### AIM OF THE EXERCISE
Output the exact lines that start at the one containing "735x601 pixels. How" and continue to the last line of the entries below; do not output pictures.

━━━━━ MATERIAL FOR THIS TASK

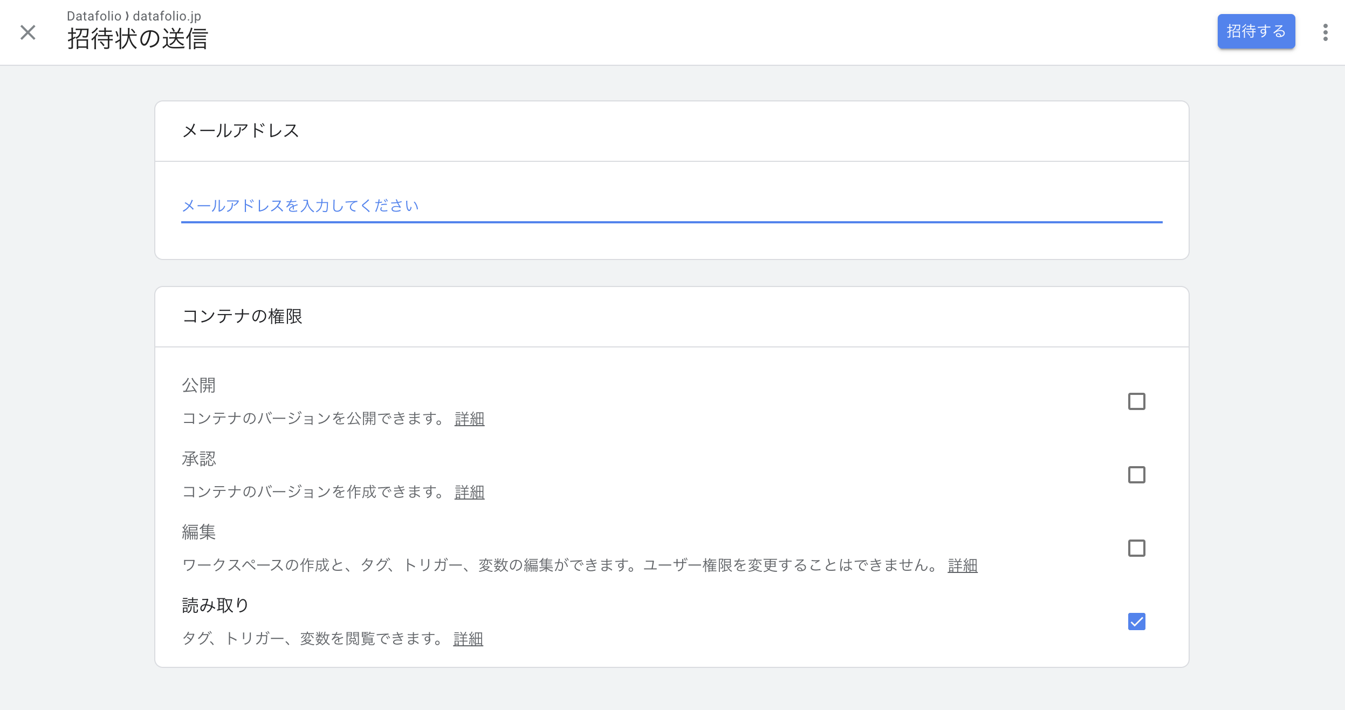Click the close X icon top left
Image resolution: width=1345 pixels, height=710 pixels.
click(x=28, y=32)
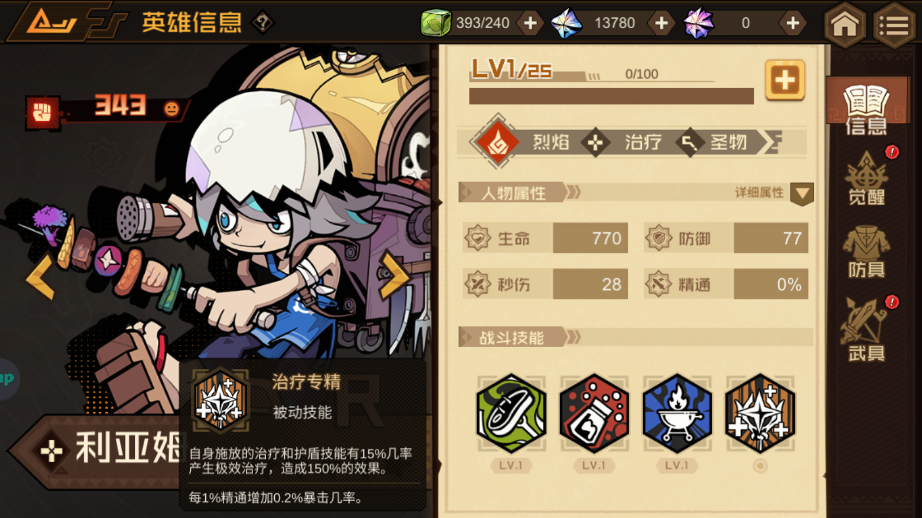Click the yellow level-up plus button
Screen dimensions: 922x518
(x=785, y=80)
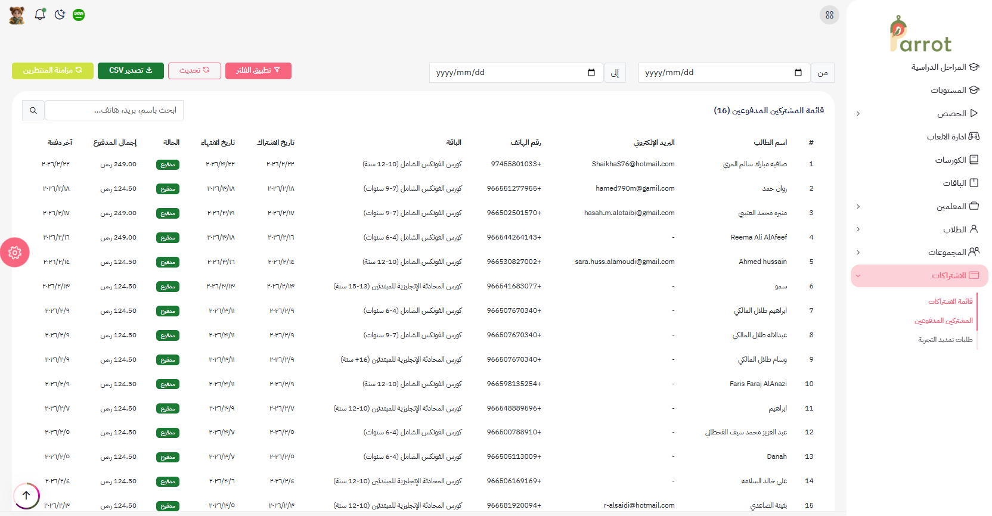The image size is (992, 516).
Task: Focus the name, email, phone search field
Action: point(114,110)
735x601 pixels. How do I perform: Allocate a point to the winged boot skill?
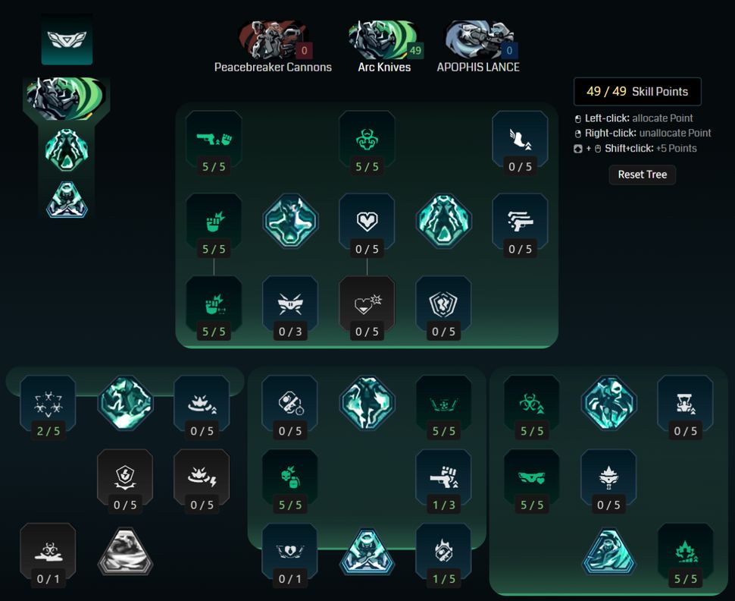pyautogui.click(x=520, y=140)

━━━━━━━━━━

### EXPECTED ANSWER
735x601 pixels. How do I perform: Allocate a point to the winged boot skill?
pyautogui.click(x=520, y=140)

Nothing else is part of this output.